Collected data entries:
===
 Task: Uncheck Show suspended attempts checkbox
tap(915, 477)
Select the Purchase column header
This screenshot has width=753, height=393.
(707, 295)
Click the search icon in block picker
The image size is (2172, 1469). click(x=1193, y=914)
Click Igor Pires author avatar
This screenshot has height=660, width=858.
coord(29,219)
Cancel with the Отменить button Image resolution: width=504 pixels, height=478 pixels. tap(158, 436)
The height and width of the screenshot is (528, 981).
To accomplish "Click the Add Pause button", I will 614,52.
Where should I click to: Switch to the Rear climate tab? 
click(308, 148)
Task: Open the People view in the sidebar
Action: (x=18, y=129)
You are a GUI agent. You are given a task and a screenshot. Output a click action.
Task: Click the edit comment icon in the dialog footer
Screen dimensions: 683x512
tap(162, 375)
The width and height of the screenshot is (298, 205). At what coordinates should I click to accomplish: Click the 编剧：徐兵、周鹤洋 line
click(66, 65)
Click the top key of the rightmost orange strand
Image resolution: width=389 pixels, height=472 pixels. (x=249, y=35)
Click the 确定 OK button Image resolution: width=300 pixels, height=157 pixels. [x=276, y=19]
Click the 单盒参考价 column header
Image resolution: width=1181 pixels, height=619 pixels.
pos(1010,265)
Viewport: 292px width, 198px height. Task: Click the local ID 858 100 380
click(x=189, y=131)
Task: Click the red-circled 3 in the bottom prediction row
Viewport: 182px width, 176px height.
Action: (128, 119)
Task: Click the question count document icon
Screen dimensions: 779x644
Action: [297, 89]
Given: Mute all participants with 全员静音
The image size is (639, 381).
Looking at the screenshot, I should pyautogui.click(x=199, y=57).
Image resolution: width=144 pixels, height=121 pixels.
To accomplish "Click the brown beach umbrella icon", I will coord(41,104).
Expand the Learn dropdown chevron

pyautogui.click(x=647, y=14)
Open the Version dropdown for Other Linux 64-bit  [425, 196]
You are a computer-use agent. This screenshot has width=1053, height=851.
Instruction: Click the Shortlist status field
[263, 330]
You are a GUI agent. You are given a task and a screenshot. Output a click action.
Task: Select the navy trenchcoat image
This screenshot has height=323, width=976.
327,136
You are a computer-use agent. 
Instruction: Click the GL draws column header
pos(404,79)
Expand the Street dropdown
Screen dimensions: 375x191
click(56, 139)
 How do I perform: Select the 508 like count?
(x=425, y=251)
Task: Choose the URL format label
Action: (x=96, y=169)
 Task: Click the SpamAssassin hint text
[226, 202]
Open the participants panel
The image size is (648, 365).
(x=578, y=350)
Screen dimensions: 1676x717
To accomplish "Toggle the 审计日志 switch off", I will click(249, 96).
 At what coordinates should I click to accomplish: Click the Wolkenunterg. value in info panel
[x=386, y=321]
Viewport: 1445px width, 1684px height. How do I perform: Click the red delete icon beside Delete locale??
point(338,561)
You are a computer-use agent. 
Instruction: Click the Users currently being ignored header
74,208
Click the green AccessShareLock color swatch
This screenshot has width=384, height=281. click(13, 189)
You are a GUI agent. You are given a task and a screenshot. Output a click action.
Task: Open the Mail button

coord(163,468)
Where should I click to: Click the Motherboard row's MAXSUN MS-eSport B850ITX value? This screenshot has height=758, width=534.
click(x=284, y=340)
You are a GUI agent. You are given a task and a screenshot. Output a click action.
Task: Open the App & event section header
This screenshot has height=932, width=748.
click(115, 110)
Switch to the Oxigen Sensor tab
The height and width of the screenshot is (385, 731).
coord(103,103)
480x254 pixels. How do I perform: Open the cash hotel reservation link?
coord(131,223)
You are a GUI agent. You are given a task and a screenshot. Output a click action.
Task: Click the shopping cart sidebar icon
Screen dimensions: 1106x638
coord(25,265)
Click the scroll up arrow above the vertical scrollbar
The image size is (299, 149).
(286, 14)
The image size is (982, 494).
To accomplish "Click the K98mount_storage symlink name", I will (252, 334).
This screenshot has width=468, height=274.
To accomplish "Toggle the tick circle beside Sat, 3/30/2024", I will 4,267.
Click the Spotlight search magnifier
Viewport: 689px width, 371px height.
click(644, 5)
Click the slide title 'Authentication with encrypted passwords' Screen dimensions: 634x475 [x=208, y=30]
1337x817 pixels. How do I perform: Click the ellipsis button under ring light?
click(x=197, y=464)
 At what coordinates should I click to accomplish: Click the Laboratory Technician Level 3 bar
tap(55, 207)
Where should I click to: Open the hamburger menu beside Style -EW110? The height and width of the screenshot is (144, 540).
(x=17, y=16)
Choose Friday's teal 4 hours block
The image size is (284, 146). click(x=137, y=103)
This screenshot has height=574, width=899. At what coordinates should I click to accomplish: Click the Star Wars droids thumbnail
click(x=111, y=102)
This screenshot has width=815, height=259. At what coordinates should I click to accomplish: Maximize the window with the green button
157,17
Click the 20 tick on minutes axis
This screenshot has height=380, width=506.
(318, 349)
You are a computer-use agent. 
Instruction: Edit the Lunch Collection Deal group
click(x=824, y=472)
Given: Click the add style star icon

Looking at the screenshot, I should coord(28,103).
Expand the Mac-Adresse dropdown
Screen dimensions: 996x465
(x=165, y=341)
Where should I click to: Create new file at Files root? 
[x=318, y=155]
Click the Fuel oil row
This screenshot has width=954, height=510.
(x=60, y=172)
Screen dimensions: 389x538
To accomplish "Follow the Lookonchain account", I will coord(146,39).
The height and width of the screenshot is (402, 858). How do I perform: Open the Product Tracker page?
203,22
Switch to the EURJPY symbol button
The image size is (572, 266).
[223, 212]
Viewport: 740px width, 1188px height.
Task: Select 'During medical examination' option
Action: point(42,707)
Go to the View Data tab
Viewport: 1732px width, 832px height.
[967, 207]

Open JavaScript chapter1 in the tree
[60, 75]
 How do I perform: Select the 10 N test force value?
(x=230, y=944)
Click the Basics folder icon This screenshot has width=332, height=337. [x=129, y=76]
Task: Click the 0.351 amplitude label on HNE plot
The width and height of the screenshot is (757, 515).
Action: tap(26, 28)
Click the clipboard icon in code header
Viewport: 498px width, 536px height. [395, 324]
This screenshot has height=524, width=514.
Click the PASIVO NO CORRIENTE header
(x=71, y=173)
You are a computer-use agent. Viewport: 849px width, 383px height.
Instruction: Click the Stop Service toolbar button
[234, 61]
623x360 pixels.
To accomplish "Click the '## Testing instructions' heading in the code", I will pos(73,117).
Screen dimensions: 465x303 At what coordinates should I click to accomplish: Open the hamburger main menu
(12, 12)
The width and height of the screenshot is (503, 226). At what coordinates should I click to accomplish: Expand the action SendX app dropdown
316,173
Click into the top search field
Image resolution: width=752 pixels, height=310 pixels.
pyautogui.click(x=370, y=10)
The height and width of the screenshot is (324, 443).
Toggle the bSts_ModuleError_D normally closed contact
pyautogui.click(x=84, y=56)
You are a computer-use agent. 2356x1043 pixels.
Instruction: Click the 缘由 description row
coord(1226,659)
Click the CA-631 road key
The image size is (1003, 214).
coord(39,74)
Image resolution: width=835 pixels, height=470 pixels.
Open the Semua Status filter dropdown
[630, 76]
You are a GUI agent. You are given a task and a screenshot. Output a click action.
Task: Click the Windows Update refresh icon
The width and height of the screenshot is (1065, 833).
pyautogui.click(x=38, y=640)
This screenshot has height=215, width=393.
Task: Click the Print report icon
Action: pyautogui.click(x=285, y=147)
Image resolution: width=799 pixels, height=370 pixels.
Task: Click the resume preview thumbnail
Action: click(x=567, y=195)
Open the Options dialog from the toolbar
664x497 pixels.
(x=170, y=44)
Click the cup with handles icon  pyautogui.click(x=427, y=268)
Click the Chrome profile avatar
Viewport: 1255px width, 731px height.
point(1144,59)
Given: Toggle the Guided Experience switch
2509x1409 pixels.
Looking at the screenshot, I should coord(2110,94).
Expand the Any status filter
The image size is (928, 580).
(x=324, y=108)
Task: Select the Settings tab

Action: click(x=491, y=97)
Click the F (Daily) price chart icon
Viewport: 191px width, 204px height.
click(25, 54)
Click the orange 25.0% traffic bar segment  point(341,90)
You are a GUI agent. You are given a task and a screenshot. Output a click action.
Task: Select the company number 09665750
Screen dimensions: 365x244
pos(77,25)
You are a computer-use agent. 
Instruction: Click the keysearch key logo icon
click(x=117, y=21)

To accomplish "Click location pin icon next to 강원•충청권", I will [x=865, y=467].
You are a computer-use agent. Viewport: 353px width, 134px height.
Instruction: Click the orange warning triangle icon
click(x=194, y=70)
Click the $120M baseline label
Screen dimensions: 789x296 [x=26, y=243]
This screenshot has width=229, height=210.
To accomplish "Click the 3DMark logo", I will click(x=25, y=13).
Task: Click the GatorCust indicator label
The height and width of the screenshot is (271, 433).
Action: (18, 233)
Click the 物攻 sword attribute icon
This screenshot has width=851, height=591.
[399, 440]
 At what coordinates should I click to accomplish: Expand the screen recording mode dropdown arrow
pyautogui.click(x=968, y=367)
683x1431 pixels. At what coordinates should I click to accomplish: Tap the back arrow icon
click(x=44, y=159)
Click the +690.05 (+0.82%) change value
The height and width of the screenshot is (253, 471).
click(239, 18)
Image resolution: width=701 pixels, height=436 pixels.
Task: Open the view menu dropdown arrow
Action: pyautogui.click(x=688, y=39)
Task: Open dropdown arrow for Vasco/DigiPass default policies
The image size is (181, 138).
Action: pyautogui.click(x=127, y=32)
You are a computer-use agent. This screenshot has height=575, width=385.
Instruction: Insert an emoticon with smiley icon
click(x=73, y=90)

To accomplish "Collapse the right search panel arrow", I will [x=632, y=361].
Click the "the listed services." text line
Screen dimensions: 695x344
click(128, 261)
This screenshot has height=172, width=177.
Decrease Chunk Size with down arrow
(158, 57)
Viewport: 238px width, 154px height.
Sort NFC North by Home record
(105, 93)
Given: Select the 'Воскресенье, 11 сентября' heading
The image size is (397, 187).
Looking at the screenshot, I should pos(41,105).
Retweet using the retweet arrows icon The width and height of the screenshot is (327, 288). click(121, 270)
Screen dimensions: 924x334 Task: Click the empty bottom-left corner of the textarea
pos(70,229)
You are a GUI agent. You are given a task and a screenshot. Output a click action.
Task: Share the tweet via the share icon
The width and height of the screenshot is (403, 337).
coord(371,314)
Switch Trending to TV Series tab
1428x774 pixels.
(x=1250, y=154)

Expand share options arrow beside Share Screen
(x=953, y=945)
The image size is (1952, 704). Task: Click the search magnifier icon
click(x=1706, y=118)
===
## Problem description
Nothing should appear in the answer except the lines above from the line with "Image resolution: width=1181" through the line with "Task: Click the red-circled", both included, written out exactly.

## Answer section
Image resolution: width=1181 pixels, height=619 pixels.
pos(1010,265)
Viewport: 292px width, 198px height. Task: Click the local ID 858 100 380
click(x=189, y=131)
Task: Click the red-circled 3 in the bottom prediction row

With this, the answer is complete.